> [Task prompt] In the excerpt about the hoax news site below, set down the passage starting with "This is plainly" and going on through "nothing is accurate.", copying every word exactly.

> [Excerpt to read]
========

Masthead of hoax news site. When you see this URL, you can be quite certain the more salacious claims are hoaxed.

Masthead of hoax news site. When you see this URL, you can be quite certain the more salacious claims are hoaxed. Contrary to the claims, “news” reports on the site are truthful only tangentially; and if “unfiltered” means unedited and not fact-checked, it would be almost accurate.

YourNewsWire.com purveys hoax stories. They do it at that website, and on Twitter, and probably on Instagram and Facebook.

Watch out for them, and do not be suckered by their bizarre tales. Hallmarks of hoaxes from this site are stories with some basis in fact, which are then exaggerated beyond reason, to sow dissension.

This is plainly hoax, pure and clear: Jay-Z Caught Shapeshifting On United Airlines Flight To LAX

This story relating to Flint, Michigan’s water crisis takes two deaths of people involved in finding the facts, and works to spin it into a conspiracy story designed to make us fear government. The shooting death of the woman, Sasha Avona Bell, resulted from a domestic dispute with a spurned lover. You can’t learn that from “YourNewsWire.”

You’ll find links to these stories, and others from YourNewsWire, linked all over Twitter and Facebook. Falsehoods spread like wildfire, especially among the gullible. This hoax site was instrumental in spreading false information about the mass shooting deaths in Sutherland Spring, Texas, for example. In this Tweet, nothing is accurate.

========

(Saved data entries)
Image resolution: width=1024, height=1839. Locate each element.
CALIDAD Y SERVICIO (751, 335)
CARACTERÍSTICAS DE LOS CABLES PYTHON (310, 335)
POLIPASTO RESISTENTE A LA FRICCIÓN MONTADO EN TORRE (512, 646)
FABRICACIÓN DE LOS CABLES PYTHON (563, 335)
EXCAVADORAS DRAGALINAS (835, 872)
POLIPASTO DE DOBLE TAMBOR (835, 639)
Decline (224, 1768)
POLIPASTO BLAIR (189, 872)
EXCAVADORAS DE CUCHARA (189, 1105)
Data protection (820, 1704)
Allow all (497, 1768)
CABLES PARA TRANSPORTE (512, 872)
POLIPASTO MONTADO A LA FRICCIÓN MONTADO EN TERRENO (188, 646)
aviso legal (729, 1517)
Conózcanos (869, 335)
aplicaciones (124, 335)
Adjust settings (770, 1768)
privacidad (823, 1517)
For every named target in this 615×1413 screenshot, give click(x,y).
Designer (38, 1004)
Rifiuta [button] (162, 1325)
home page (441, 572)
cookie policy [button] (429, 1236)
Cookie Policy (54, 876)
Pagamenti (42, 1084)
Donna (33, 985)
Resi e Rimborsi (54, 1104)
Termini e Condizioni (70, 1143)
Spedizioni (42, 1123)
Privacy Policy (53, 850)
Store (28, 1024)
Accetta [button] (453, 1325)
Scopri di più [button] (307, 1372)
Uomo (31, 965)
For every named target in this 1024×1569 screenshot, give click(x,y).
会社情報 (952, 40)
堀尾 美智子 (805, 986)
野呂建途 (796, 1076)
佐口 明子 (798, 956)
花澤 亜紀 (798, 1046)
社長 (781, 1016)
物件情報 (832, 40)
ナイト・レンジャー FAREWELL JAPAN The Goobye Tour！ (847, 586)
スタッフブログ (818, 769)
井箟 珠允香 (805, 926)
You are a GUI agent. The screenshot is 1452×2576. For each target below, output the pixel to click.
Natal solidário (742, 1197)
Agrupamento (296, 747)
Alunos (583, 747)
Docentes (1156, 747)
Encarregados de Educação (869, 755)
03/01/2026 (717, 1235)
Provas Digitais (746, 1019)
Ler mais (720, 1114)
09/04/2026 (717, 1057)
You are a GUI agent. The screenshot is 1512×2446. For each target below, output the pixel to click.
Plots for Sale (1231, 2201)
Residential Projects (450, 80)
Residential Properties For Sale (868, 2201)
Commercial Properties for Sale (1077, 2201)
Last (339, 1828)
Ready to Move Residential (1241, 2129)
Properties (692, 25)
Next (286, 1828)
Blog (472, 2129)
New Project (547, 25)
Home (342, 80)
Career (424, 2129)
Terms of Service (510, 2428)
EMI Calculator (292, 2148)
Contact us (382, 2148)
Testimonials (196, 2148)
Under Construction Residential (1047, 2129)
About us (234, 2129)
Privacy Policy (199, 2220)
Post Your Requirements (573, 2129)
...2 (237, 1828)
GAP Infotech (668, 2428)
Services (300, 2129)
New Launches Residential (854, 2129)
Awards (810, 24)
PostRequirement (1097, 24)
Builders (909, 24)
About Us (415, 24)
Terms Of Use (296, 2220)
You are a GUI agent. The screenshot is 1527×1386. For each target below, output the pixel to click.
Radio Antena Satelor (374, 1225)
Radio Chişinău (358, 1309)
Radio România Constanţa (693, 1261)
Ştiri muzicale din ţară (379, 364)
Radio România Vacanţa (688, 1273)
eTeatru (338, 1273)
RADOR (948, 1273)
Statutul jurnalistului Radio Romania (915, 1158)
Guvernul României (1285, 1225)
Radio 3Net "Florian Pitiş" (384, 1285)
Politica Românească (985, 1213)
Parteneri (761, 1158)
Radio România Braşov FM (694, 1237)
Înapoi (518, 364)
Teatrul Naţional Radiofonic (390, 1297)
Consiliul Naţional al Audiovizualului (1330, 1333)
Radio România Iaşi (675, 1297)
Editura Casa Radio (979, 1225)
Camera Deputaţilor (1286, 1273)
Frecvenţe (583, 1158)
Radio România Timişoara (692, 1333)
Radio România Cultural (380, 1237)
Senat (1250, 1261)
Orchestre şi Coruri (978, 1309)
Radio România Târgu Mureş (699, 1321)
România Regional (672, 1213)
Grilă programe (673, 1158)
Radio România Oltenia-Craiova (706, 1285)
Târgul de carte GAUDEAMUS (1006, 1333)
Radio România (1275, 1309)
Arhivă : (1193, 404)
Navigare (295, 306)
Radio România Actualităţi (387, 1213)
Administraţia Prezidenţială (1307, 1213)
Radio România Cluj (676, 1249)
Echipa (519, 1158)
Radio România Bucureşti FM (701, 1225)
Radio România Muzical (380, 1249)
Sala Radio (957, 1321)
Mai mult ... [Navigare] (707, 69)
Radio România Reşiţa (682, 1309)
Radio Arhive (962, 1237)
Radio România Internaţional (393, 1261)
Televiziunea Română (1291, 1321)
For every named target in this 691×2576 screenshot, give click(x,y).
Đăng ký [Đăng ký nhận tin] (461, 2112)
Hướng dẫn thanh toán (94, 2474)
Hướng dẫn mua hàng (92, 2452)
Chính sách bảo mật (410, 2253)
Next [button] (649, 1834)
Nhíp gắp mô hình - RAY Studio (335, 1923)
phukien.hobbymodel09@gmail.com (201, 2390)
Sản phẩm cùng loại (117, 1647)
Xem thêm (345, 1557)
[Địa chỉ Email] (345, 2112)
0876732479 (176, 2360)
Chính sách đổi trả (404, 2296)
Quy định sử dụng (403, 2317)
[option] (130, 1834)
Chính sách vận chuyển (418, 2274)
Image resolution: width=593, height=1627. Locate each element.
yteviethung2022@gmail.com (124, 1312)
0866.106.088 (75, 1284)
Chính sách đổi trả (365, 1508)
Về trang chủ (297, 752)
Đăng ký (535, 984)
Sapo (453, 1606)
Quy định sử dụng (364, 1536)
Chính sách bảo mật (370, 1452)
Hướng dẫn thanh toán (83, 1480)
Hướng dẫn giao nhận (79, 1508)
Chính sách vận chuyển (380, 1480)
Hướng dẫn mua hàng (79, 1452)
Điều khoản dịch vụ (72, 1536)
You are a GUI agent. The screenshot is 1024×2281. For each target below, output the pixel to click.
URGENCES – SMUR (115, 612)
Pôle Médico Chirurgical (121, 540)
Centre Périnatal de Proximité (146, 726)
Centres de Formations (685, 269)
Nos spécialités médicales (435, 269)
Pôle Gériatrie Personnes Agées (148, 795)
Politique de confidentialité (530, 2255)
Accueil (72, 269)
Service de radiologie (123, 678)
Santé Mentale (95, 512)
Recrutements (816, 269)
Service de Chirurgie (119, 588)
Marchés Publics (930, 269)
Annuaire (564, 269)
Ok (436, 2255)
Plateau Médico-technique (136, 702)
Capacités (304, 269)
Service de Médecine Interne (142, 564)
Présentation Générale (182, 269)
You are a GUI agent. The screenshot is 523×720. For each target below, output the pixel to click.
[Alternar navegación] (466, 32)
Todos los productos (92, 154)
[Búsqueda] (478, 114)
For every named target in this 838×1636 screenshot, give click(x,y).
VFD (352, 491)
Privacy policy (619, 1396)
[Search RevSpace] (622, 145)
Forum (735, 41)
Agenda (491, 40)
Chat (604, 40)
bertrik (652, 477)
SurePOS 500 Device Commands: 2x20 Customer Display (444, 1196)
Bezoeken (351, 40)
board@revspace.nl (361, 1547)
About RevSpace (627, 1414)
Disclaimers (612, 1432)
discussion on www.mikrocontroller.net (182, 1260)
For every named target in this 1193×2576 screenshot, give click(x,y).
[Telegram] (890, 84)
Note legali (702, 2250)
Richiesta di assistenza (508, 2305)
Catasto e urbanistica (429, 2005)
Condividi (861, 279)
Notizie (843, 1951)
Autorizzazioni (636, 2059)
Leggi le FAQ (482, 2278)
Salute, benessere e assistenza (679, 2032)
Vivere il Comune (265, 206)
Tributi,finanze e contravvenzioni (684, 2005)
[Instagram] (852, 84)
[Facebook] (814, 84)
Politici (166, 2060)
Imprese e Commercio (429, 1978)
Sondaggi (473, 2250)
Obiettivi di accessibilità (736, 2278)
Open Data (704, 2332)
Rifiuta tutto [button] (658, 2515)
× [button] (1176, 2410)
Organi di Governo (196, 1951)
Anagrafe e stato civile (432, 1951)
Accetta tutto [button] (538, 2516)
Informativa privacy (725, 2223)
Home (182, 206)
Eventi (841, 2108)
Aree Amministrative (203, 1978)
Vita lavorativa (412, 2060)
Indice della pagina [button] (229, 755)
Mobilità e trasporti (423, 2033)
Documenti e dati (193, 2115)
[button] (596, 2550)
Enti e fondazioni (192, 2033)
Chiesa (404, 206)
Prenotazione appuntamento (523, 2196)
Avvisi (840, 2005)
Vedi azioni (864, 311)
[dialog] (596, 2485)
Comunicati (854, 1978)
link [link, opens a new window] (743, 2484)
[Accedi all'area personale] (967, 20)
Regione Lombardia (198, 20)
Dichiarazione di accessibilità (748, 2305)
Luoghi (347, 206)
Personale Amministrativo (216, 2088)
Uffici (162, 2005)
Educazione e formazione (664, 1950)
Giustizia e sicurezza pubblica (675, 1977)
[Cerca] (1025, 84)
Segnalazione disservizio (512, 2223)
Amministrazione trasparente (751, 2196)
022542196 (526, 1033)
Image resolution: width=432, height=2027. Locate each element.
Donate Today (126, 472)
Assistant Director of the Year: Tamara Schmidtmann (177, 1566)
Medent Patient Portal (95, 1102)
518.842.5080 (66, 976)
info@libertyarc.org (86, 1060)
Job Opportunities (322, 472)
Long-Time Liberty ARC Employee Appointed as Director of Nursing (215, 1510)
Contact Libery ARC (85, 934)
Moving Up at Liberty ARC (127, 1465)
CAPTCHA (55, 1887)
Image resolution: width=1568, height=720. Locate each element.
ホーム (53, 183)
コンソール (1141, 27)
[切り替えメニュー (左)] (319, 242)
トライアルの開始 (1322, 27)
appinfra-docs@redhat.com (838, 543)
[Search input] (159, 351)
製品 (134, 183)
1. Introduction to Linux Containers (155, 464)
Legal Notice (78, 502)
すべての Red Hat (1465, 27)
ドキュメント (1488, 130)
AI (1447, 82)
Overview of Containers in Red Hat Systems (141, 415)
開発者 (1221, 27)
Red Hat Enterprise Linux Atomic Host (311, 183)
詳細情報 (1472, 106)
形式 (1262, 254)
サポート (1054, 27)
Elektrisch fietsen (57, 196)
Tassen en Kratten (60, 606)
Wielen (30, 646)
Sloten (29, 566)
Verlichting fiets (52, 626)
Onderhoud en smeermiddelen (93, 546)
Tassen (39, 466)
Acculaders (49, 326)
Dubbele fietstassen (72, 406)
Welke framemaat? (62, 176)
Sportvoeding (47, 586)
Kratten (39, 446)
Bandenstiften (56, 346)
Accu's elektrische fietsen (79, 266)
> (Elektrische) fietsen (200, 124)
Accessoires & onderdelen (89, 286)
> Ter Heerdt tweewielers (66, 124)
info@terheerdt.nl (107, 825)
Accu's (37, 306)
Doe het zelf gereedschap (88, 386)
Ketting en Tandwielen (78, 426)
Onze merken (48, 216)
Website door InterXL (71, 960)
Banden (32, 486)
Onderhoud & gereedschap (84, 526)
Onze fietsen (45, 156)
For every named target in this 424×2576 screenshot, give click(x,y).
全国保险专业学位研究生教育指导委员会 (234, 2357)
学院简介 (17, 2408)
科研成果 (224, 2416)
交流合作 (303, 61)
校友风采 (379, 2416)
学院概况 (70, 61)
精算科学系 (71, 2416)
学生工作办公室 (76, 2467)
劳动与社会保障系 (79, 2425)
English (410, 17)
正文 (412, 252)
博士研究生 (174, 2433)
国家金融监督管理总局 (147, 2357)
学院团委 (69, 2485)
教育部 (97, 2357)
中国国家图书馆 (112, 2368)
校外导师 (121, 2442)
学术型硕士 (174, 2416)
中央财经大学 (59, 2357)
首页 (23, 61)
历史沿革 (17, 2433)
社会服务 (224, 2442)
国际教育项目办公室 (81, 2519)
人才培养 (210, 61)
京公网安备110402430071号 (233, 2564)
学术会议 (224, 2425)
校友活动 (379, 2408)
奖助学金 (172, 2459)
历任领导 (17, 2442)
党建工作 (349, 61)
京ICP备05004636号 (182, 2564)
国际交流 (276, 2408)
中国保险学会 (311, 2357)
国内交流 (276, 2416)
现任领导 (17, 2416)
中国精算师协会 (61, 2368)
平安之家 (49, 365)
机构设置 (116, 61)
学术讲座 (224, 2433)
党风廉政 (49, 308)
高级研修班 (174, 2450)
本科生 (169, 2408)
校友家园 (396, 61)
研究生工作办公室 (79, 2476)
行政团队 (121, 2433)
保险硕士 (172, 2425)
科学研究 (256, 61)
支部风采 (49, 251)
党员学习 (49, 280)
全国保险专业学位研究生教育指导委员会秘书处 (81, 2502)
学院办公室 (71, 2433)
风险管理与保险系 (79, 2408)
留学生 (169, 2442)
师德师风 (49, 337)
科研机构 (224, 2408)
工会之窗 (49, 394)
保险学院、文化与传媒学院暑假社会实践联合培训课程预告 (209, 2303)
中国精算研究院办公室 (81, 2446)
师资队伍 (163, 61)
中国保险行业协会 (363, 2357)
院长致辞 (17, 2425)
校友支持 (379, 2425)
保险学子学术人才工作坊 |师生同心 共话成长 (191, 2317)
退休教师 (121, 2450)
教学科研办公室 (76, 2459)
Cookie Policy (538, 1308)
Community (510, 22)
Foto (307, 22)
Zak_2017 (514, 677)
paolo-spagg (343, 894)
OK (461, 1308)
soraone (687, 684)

========

> [Task result]
This is plainly hoax, pure and clear: Jay-Z Caught Shapeshifting On United Airlines Flight To LAX

This story relating to Flint, Michigan’s water crisis takes two deaths of people involved in finding the facts, and works to spin it into a conspiracy story designed to make us fear government. The shooting death of the woman, Sasha Avona Bell, resulted from a domestic dispute with a spurned lover. You can’t learn that from “YourNewsWire.”

You’ll find links to these stories, and others from YourNewsWire, linked all over Twitter and Facebook. Falsehoods spread like wildfire, especially among the gullible. This hoax site was instrumental in spreading false information about the mass shooting deaths in Sutherland Spring, Texas, for example. In this Tweet, nothing is accurate.